*To do:*
Copy the lines starting with the line containing "Viewport: 183px width, 147px" and continuing through the line containing "pos(45,144)", requests and all, adding -76 to every number in the click coordinates given as answers. Leave the pictures out of your answer.

*Data for processing:*
※
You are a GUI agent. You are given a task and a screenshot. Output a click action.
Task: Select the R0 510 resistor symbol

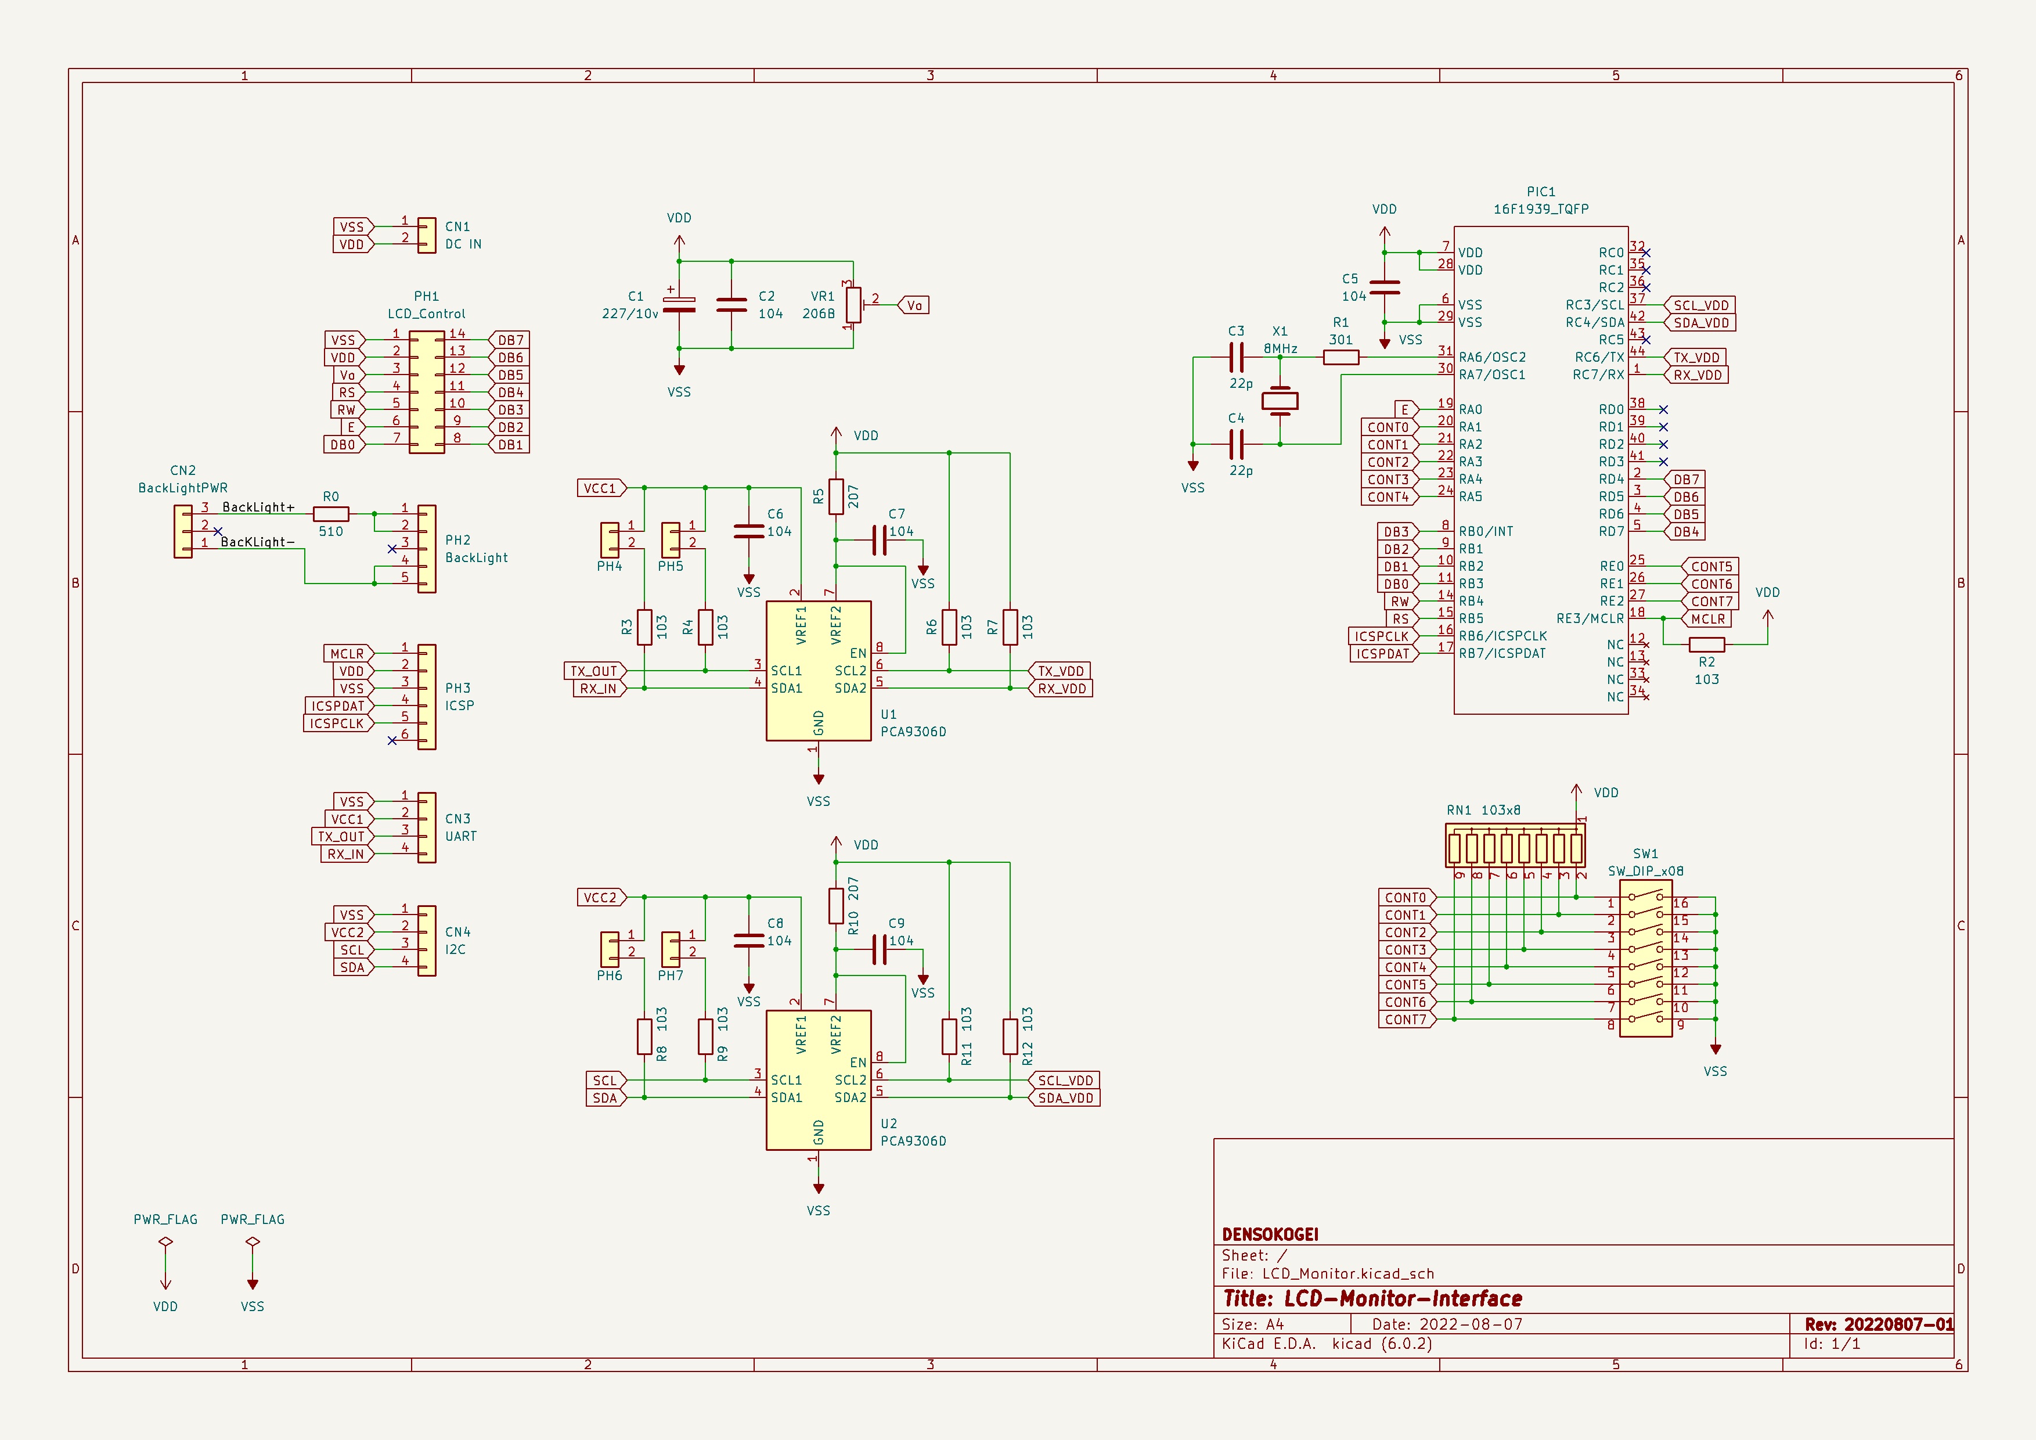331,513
※
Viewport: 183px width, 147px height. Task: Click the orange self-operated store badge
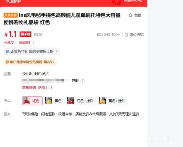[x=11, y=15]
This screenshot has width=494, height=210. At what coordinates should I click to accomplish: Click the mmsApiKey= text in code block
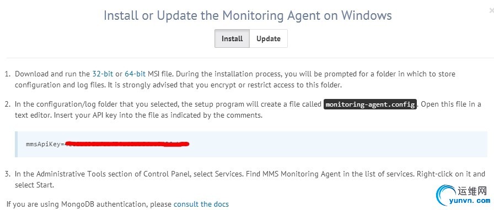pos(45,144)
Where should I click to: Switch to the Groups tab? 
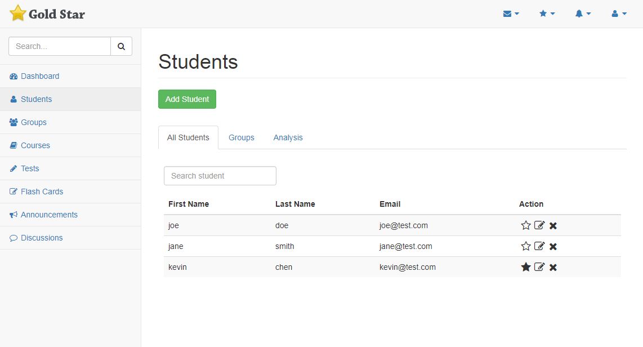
※
*Response for this exercise:*
Viewport: 183px width, 147px height. Task: Click the orange self-operated store badge
[x=-65, y=-61]
This screenshot has width=494, height=210. At what coordinates should I click to accomplish: Click the mmsApiKey= text in code block
pos(-31,68)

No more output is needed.